# Accessing WRDS

&copy; **Johannes Ruf** (comments welcome under j.ruf@lse.ac.uk)

There are different ways to access data in WRDS, specifically CRSP data:

1. Access via the [WRDS cloud](https://wrds-www.wharton.upenn.edu/pages/support/programming-wrds/programming-python/python-wrds-cloud/). 
2. Access via SAS ("Statistical Analysis System"), a statistical software that is suited to access large datasets. -- Historically, this has been the standard way, and there is a lot of documentation available.
3. Access via Jupyter/Spyder and SQL. Data are queried via SQL in a Jupyter notebook and returned as a `pandas` dataframe.
4. Access via the [WRDS website](https://wrds-www.wharton.upenn.edu/). Data can be downloaded as csv files (or other formats).
5. [CRSP](http://www.crsp.org/) has direct distribution channels. At university, we don't have access through these routes.

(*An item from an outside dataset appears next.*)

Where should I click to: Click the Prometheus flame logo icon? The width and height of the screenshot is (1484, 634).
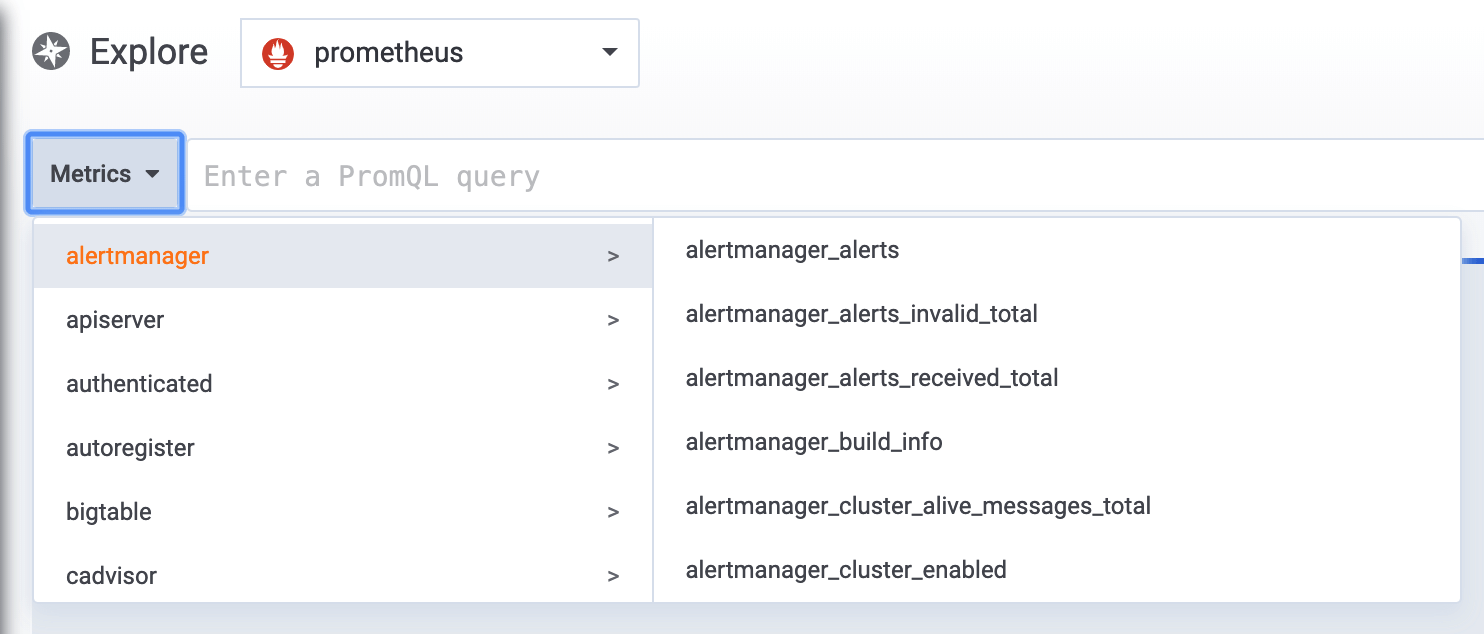click(x=278, y=53)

Method 3 is useful for reproducibility. -- One can just share the program and other researchers (or your future self) know exactly which data was downloaded.  In order to avoid repeated downloads, one would store the downloaded data locally.  In contrast, Method 4 (the web interface) requires some steps (namely choosing the data on the interface) that are not automatically documented.

Disadvantages of Method 3:
 * More complicated to use; especially when you download large data. 
 * Data are less cleaned and need more preprocessing, compared to the data from the web interface. 
 * Requires a good internet connection while running the program. 
 * For modestly large datasets can take too long.
 * Server potentially might be down.
 
Peronally, I have used mostly Method 4, since Method 3 has been introduced only around 2017/18. However, I'd advocate in favor of Method 3 whenever possible.

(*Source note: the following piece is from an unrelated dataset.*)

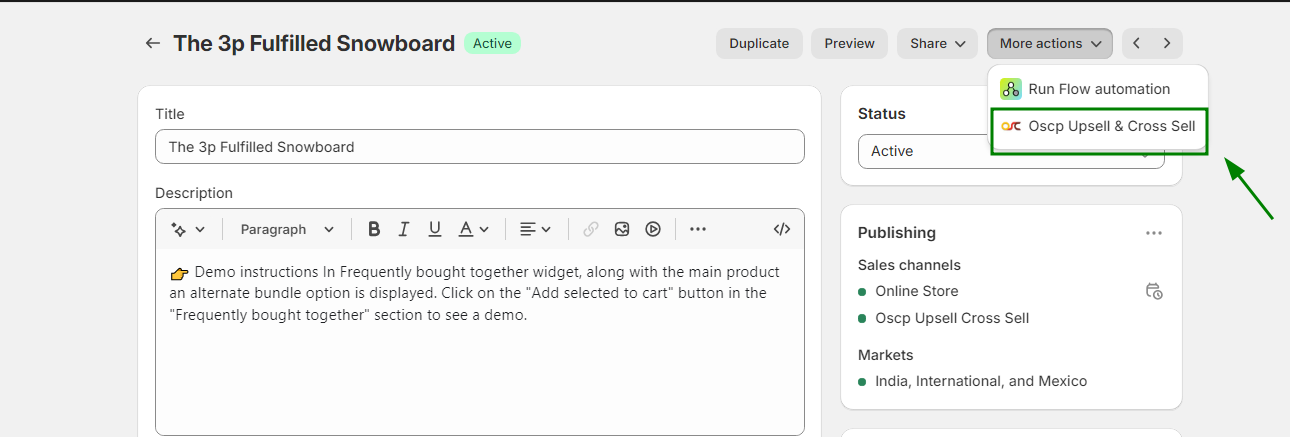This screenshot has width=1290, height=437.
Task: Click the Title input field
Action: (x=480, y=147)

There are different sources to get help online. Google searches often lead to answers, the WRDS website has lots of documentation and tutorials, and the [CRSP website](https://crsp.org/products/research-products/crsp-us-stock-databases) provide online documentation.

You will need to install the WRDS library using Pip at the command line: `pip install wrds`
(On Mac via its Terminal and on Windows via the the Anaconda Prompt app).

In [27]:
import pandas as pd
import wrds

wrds_login = 'xxx'    # update to your login info on CRSP

In [28]:
db = wrds.Connection(wrds_username=wrds_login)

Loading library list...
Done


The first time when you're running this command, you'll have to put in your password.  To store it on your computer and have faster access, run the following command.
(Note that the password is stored on your computer in plain text; hence do not use your standard password to access WRDS!)

In [3]:
#db.create_pgpass_file()

WRDS datasets are arranged into libraries (such as crsp or optionm[etrics]), each library containing several tables. In order to know which library to use, see the WRDS webpage for their names. (You will only have access to those data that your institution is subscribed to).

In [4]:
print('List of all WRDS libraries: ', *sorted(db.list_libraries()), sep='\n')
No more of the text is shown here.